Edição 07

Lendo e aprendendo

Criança e Paz

Toda criança é portadora da paz. Com sua demanda de es-paço e de vida, renova a frater-nidade. Suas perguntas nos obrigam a pensar sobre a razão de cada passo e o rumo de nossa vida. Rai-nha da paz e mestra da sabedoria, quase nunca é levada a sério.

Há dois mil anos, em Belém, nascia uma criança carregada de paz. Não havendo lugar para ela. Foi acampar nas cercanias da cidade, à espera de pessoas que pudessem recebe-la. Ao seu encontro, acorreram os guardadores de ovelhas. Gente simples, de baixa colocação na pirâmide social. Pessoas comprometidas com a paz, mas carentes de dignidade e de cidadania. Povinho carregado de esperança, mas sem valia nas relações da economia e da política.

Hoje, como ontem, a paz se encontra em periferias e baixadas, sempre nas mãos de uma criança. Coberta por uns trapinhos, a paz chora de fome e de frio, e, assim, vai definhando na vida perdida da criança desnutrida.

Em cada seis, uma é paz morta pelo pão que não foi repartido, pelo re-partido, pelo teto descoberto e pela ausência do carinho de pai e da ternura de mãe.
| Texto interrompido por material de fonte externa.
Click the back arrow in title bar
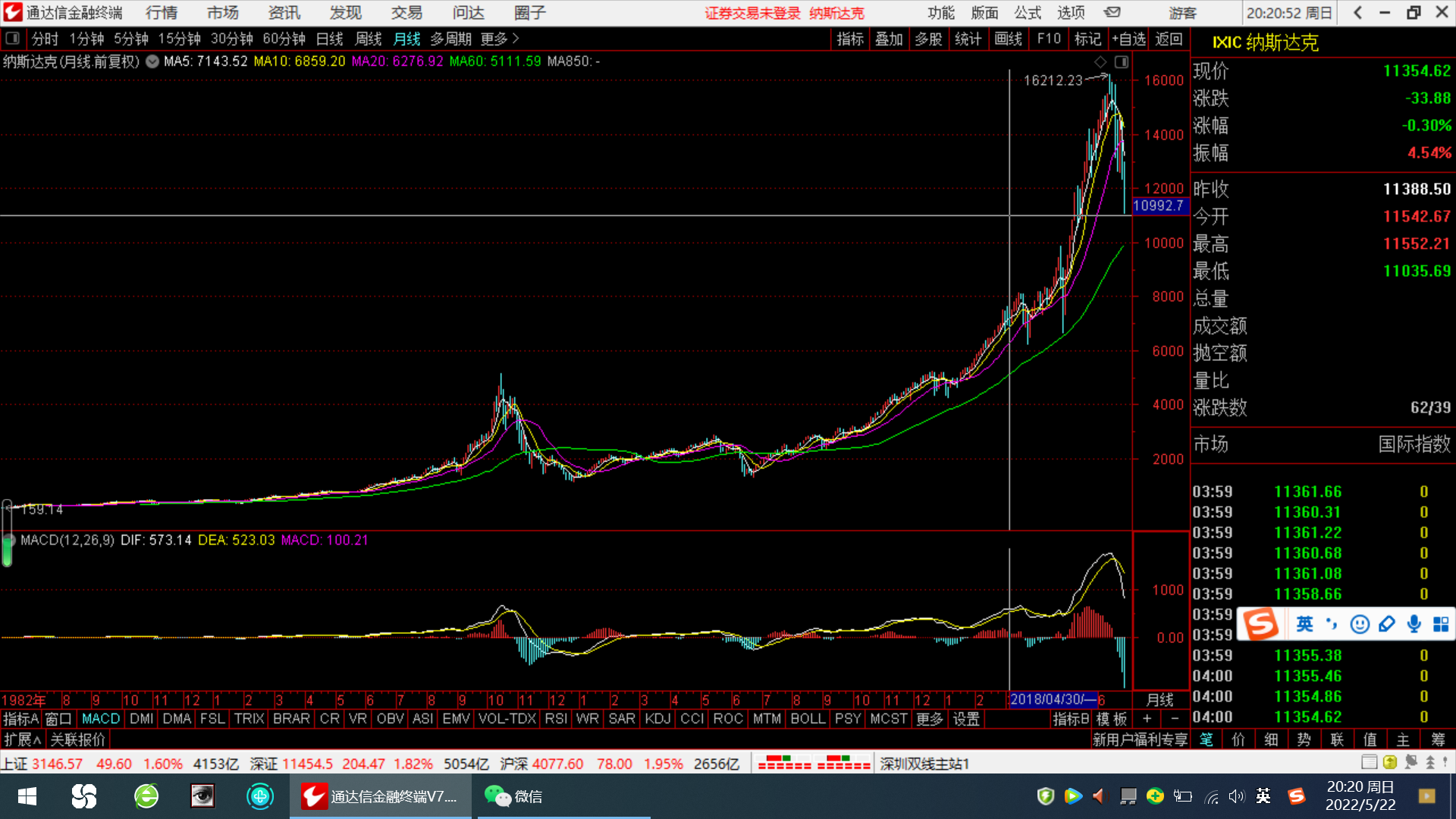Image resolution: width=1456 pixels, height=819 pixels. point(1358,12)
Órfã de um mundo que globalizou o reinado da economia excludente e predatória.

Há bem pouco tempo, vestida de branco e à luz de vela, a Cidade Maravilhosa esperava amanhecer o dia trazendo a paz, como um sonho de Cinderela! Quando a paz chegou a adentrou o tempo do consumo, foi enxotada pelos defensores da ordem e do progresso! As luzes das lojas se apagam, e as portas foram cerradas pelas mesmas mãos que acenavam das janelas com toalhas brancas. Os jornais noticiaram.

A gente pensava que a paz chegaria travestida de anjo. Eis que aparece mal-vestida e mal-cheirosa, pois, sem conhecer a estabilidade de uma tapera, vegeta em barracos desprovidos de conforto e de mordomias.

Não estava no script que a paz estaria nas mãos da criança coberta de andrajos e de olhos esbugalhados diante de tanta fartura e beleza. Malditos sem teto! Ousam perturbar o weekend da frivolidade e da fantasia.

O engraxate da esquina cantarola, sorrindo com os olhos. Pareceu-me ouvir a melodia do Chico Buarque, cantando o desfile da vida em festa. Lembrei-me de que em outros tempos proibiram passeata de panela vazia. É tão simples basta enche-la!

Mas adiante um mendigo gargalhava. Não precisa ser médico para prescrever o único remédio que afugenta o sem-teto. De novo, é tão simples. A moradia. Terra, casa e escola, os três segredos de Fátima para salvação do Brasil. É tão simples não?

Em todos os tempos, procura-se a paz onde ela não se encontra. A paz não abre mão de ser criança que pede espaço para vida com dignidade e esperança. A paz é vida para as crianças. É teimosa. Defende a política da cidadania. Criança e paz. O destino da criança é a maturidade da vida, não o paraíso dos anjinhos. Encontra a paz quem abre caminhos para a criança crescer em idade, graça e sabedoria. O caminho da paz estará sempre nas mãos das crianças. Crianças e paz!